## GOAL OF THE EXERCISE
Give back an exact copy of the lines in the records below, from the line that has "Edit the Decaf 2 kg bag description" through the line that has "This screenshot has width=1920, height=1080.", and nothing besides.

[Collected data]
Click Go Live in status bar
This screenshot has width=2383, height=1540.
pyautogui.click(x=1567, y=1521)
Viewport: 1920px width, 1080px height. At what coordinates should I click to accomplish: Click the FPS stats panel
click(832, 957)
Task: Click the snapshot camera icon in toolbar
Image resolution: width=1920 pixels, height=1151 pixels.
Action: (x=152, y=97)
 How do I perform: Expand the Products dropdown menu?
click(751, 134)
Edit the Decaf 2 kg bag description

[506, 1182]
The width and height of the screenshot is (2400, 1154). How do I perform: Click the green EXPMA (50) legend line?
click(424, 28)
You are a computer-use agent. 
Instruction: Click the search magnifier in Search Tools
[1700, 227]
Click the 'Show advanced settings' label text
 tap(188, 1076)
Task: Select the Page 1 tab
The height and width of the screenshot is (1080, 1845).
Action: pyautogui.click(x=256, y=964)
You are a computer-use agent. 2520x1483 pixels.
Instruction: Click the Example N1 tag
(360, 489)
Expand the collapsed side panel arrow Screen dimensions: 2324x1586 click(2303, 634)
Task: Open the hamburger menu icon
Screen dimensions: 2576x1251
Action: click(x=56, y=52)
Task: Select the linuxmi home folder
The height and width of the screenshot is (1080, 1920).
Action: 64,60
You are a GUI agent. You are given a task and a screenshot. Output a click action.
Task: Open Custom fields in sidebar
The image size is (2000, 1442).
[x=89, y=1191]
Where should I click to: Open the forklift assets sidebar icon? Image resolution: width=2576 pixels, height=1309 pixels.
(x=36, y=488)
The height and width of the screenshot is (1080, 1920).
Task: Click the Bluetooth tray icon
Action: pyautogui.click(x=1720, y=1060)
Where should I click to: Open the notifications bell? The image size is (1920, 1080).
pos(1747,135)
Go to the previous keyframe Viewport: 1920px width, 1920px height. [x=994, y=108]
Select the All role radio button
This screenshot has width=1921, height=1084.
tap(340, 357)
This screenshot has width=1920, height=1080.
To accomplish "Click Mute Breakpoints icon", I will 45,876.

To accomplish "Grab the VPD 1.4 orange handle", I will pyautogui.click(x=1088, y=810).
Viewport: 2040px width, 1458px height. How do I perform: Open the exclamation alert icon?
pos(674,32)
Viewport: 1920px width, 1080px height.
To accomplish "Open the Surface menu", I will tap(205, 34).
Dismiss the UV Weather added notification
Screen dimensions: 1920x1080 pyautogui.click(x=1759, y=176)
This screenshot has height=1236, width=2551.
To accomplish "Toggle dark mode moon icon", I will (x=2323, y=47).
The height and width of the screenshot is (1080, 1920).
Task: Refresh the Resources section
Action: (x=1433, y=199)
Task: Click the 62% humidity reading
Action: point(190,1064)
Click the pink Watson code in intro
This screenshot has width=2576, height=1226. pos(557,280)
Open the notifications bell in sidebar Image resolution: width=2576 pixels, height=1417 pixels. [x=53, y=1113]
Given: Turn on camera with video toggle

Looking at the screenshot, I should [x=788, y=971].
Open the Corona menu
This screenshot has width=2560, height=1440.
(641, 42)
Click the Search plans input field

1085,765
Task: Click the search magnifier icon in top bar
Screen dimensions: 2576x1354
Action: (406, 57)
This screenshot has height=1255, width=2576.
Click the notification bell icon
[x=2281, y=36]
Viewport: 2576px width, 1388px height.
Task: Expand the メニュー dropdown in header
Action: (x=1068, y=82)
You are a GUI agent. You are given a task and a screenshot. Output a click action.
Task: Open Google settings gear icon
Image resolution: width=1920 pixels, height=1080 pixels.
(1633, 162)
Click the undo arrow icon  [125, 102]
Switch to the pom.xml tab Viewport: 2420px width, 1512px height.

## RESULT
Edit the Decaf 2 kg bag description

[506, 1182]
The width and height of the screenshot is (2400, 1154). How do I perform: Click the green EXPMA (50) legend line?
click(424, 28)
You are a computer-use agent. 
Instruction: Click the search magnifier in Search Tools
[1700, 227]
Click the 'Show advanced settings' label text
 tap(188, 1076)
Task: Select the Page 1 tab
The height and width of the screenshot is (1080, 1845).
Action: pyautogui.click(x=256, y=964)
You are a computer-use agent. 2520x1483 pixels.
Instruction: Click the Example N1 tag
(360, 489)
Expand the collapsed side panel arrow Screen dimensions: 2324x1586 click(2303, 634)
Task: Open the hamburger menu icon
Screen dimensions: 2576x1251
Action: click(x=56, y=52)
Task: Select the linuxmi home folder
The height and width of the screenshot is (1080, 1920).
Action: 64,60
You are a GUI agent. You are given a task and a screenshot. Output a click action.
Task: Open Custom fields in sidebar
The image size is (2000, 1442).
[x=89, y=1191]
Where should I click to: Open the forklift assets sidebar icon? Image resolution: width=2576 pixels, height=1309 pixels.
(x=36, y=488)
The height and width of the screenshot is (1080, 1920).
Task: Click the Bluetooth tray icon
Action: pyautogui.click(x=1720, y=1060)
Where should I click to: Open the notifications bell? The image size is (1920, 1080).
pos(1747,135)
Go to the previous keyframe Viewport: 1920px width, 1920px height. [x=994, y=108]
Select the All role radio button
This screenshot has width=1921, height=1084.
tap(340, 357)
This screenshot has width=1920, height=1080.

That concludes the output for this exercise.